Photograph by Tom Williams/CQ Roll Call via AP Images

Millions of Texans will feel the impact of the new federal tax law—even if most of the tax breaks for individuals only last through the end of 2025 and then revert to current law. That eventual repeal of individual tax cuts is designed as a kind of bait-and-switch to get Americans to support a permanent reduction of corporate taxes from a top rate of 35 percent to 21 percent.

President Trump and the Republican leadership of Congress say the bill will spur economic investment and job growth. A major tax break for corporations was not popular, though, and one recent poll found only a third of Americans believed they would benefit from the bill. So, Congress included the cuts for individuals as sweeteners. But enjoy your tax breaks while you can over the next eight years, because eventually there will be a piper to pay–i.e., possible cuts to Medicare, Medicaid and Social Security.

After Congress sent the measure to Trump today, he held a pep rally-like event at the White House with the Republican leadership. “It’s always a lot of fun when you win,” Trump said.

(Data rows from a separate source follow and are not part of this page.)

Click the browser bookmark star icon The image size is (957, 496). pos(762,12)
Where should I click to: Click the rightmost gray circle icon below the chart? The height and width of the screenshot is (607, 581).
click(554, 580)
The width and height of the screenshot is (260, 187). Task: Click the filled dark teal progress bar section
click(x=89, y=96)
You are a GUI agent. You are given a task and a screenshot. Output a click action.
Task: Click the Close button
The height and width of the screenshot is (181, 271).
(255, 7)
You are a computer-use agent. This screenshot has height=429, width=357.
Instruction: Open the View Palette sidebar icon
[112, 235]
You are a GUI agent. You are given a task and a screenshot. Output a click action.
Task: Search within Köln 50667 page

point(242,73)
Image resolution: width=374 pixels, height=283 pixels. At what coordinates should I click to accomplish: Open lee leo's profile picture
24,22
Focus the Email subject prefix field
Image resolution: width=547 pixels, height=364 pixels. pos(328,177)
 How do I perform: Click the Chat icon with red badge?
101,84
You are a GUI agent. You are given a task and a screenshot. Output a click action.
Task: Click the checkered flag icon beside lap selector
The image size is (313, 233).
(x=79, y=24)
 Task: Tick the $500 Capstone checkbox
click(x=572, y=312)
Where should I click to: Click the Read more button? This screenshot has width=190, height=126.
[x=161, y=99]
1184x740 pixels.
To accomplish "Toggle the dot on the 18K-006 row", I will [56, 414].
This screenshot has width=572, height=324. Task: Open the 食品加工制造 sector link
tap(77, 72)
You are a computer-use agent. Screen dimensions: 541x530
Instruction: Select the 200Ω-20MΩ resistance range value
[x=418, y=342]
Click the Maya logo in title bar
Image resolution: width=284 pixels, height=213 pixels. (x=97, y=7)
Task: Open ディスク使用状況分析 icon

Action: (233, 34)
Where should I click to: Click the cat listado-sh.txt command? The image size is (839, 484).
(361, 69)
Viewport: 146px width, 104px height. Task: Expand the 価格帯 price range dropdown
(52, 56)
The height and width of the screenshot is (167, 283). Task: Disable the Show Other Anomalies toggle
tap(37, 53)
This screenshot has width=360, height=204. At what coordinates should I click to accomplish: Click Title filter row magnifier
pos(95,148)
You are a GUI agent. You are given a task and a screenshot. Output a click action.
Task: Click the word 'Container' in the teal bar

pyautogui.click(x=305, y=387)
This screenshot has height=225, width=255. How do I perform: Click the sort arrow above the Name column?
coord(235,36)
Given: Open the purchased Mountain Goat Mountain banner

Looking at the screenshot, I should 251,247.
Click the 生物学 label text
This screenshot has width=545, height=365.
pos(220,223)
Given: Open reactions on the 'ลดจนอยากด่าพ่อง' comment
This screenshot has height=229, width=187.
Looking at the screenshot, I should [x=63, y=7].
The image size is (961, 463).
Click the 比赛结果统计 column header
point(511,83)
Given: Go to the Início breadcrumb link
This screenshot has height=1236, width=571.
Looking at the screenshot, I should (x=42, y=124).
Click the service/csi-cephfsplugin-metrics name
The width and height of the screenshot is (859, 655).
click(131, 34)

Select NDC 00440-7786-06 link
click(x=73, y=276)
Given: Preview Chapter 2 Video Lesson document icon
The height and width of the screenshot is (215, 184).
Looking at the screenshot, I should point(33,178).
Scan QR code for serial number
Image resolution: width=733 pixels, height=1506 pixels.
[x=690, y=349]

Now, the question is, did you win?

Home ownership tax deductions

Home mortgage and property for those who itemize have long been held out as incentives to home ownership in America—part of what once was considered the American Dream. These deductions always have been more meaningful to the middle class, but the new tax bill chips away at them.

In the past, the mortgage interest deduction was capped to interest paid on the first $1 million of a home loan. But the new tax bill reduces the cap to $750,000. That may seem like it’s still reserved for the truly wealthy, but as single family home and condo prices have gone up in Texas, you more and more often are finding people stretching to the limit to buy a home.  The average home price in Austin earlier this year was reported to be $400,000.

So far in 2017, there have been 5,736 single family homes and condos purchased in Texas with mortgages that exceeded $750,000, according to ATTOM Data Solutions.

The average Austin property tax bill is $7,607, an increase of 21 percent over the past five years. For many homeowners, the rise in taxes is due to increased values, not new purchase prices. But rising values also mean that young people buying into the market are paying more. The ATTOM study found that in 2017, more than 320,000 single family homes and condos in Texas have sold for more than $10,000. Up until now, homeowners could deduct the state and local property taxes on their home and a vacation home from their federal taxable income. The new law limits the deduction to $10,000.

Both of these cuts may be offset by the fact that the standard individual deduction is being doubled to $12,000 for individuals and $24,000 for married couples. However, these standard deductions revert to current law in 2026, but the limits on deducting home mortgage interest and property taxes will remain. If property values continue to rise in Texas, many homeowners will find themselves paying more federal taxes in 2026 as the individual cuts vanish.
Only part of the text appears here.